Why People Need Crack Rehab
Highly addictive and considerably less expensive than cocaine, crack cocaine continues to play a part in the destruction of people’s lives every year. While different people respond to crack in different ways, the likelihood of becoming addicted is high. A 2008 National Survey on Drug Use and Health shows out of 1.9 million cocaine users, 359,000 used crack on a regular basis. Its little wonder crack rehab programs are in such high demand.
People who try to stop using crack typically have a difficult time fighting the urge to use again. Changes in the body’s chemistry no doubt work against any strength of will a person may have. Crack rehab programs provide the type of treatment and support needed to overcome a crack addiction.
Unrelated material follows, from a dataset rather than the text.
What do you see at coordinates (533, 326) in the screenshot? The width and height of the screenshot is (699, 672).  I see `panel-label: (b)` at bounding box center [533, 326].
Crack’s Effects on the Brain
Most of the problems caused by a crack addiction stem from the drug’s effects on a person’s brain chemistry. Crack directly alters the amount of dopamine secreted in the brain. Dopamine chemicals are central to the brain’s reward system, which regulates feelings of happiness and well-being. When exposed to crack, excess amounts of dopamine saturate the brain cells. Over time, the brain responds to this excess in one or all of three ways:
- Producing less dopamine on its own
- Shutting down dopamine production altogether
- Destroying excess dopamine amounts
These responses account for why it takes more and more crack cocaine to get “high” the longer a person uses. Part of the crack rehab process entails helping a person restore normal brain function by eliminating all traces of the drug from the body.
Someone who’s used crack for a long period of time will experience severe withdrawal symptoms when trying to quit. In effect, the body goes through a system “crash” as dopamine chemicals plummet to below normal levels. Symptoms of withdrawal include:
- Non-stop cravings for the drug
Even days after a person stops using, crack cocaine is still stored up in the body’s fat cells and can gradually leak into the bloodstream. When this happens, drug cravings and withdrawal symptoms return.
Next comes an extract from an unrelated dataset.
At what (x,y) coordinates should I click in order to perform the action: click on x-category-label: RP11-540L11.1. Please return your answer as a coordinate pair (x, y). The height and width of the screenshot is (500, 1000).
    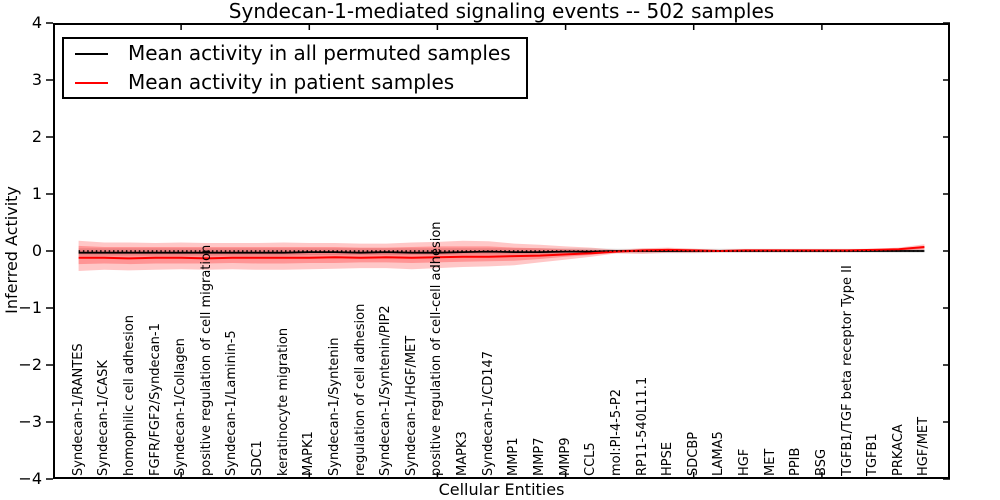
    Looking at the image, I should click on (642, 426).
A crack rehab program can help ease withdrawal symptoms through medication treatment until the drug is completely out of a person’s system. Crack rehab programs also have a 24-hour support staff of doctors and nurses to ensure a person receives proper medical care.
Why Try Crack Rehab?
Crack rehab programs not only treat the physical aspects of the addiction, but the mental and emotional aspects as well. Participants may receive anti-depressants or anti-anxiety medications to help relieve the mood swings that accompany withdrawal. Crack rehab programs also engage participants in ongoing therapy sessions to address the problems that drove a person to use crack as an escape. Group therapy sessions are also a big part of the rehab process as members help each other through the recovery process.
Crack rehab programs offer services on an inpatient and/or outpatient basis depending on how severe a person’s addiction has become. In effect, these programs can benefit anyone struggling with a crack addiction regardless of however mild or severe the addiction.